►

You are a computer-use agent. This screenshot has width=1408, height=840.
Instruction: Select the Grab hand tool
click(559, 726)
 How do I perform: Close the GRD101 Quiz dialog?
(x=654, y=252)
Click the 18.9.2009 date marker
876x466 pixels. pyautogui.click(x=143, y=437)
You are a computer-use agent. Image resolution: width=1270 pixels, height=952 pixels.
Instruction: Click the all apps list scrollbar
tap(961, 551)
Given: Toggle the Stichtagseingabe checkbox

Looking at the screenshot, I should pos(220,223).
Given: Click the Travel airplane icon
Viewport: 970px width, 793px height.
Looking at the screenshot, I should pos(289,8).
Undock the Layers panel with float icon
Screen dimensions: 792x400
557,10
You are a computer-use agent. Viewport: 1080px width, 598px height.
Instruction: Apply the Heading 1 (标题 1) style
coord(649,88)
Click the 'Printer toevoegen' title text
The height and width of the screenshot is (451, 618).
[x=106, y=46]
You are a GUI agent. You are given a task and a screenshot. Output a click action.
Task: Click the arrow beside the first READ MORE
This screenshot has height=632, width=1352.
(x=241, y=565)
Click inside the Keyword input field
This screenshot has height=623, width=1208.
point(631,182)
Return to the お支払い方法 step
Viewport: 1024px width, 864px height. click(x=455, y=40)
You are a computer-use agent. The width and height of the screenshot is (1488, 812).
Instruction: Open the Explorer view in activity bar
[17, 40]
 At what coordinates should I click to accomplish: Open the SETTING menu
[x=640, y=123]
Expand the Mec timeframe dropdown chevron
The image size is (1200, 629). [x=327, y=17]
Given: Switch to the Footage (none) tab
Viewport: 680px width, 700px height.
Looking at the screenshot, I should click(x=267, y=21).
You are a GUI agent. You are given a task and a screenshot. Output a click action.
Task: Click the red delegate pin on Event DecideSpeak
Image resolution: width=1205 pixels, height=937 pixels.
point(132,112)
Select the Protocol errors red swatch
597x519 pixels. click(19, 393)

◄

§ WHAT TO WORK ON: Copy each line of the material exactly as shown.

§ RESPONSE FOR THIS EXERCISE:
You are a computer-use agent. This screenshot has width=1408, height=840.
Instruction: Select the Grab hand tool
click(559, 726)
 How do I perform: Close the GRD101 Quiz dialog?
(x=654, y=252)
Click the 18.9.2009 date marker
876x466 pixels. pyautogui.click(x=143, y=437)
You are a computer-use agent. Image resolution: width=1270 pixels, height=952 pixels.
Instruction: Click the all apps list scrollbar
tap(961, 551)
Given: Toggle the Stichtagseingabe checkbox

Looking at the screenshot, I should pos(220,223).
Given: Click the Travel airplane icon
Viewport: 970px width, 793px height.
Looking at the screenshot, I should pos(289,8).
Undock the Layers panel with float icon
Screen dimensions: 792x400
557,10
You are a computer-use agent. Viewport: 1080px width, 598px height.
Instruction: Apply the Heading 1 (标题 1) style
coord(649,88)
Click the 'Printer toevoegen' title text
The height and width of the screenshot is (451, 618).
[x=106, y=46]
You are a GUI agent. You are given a task and a screenshot. Output a click action.
Task: Click the arrow beside the first READ MORE
This screenshot has height=632, width=1352.
(x=241, y=565)
Click inside the Keyword input field
This screenshot has height=623, width=1208.
point(631,182)
Return to the お支払い方法 step
Viewport: 1024px width, 864px height. click(x=455, y=40)
You are a computer-use agent. The width and height of the screenshot is (1488, 812).
Instruction: Open the Explorer view in activity bar
[17, 40]
 At what coordinates should I click to accomplish: Open the SETTING menu
[x=640, y=123]
Expand the Mec timeframe dropdown chevron
The image size is (1200, 629). [x=327, y=17]
Given: Switch to the Footage (none) tab
Viewport: 680px width, 700px height.
Looking at the screenshot, I should click(x=267, y=21).
You are a GUI agent. You are given a task and a screenshot. Output a click action.
Task: Click the red delegate pin on Event DecideSpeak
Image resolution: width=1205 pixels, height=937 pixels.
point(132,112)
Select the Protocol errors red swatch
597x519 pixels. click(19, 393)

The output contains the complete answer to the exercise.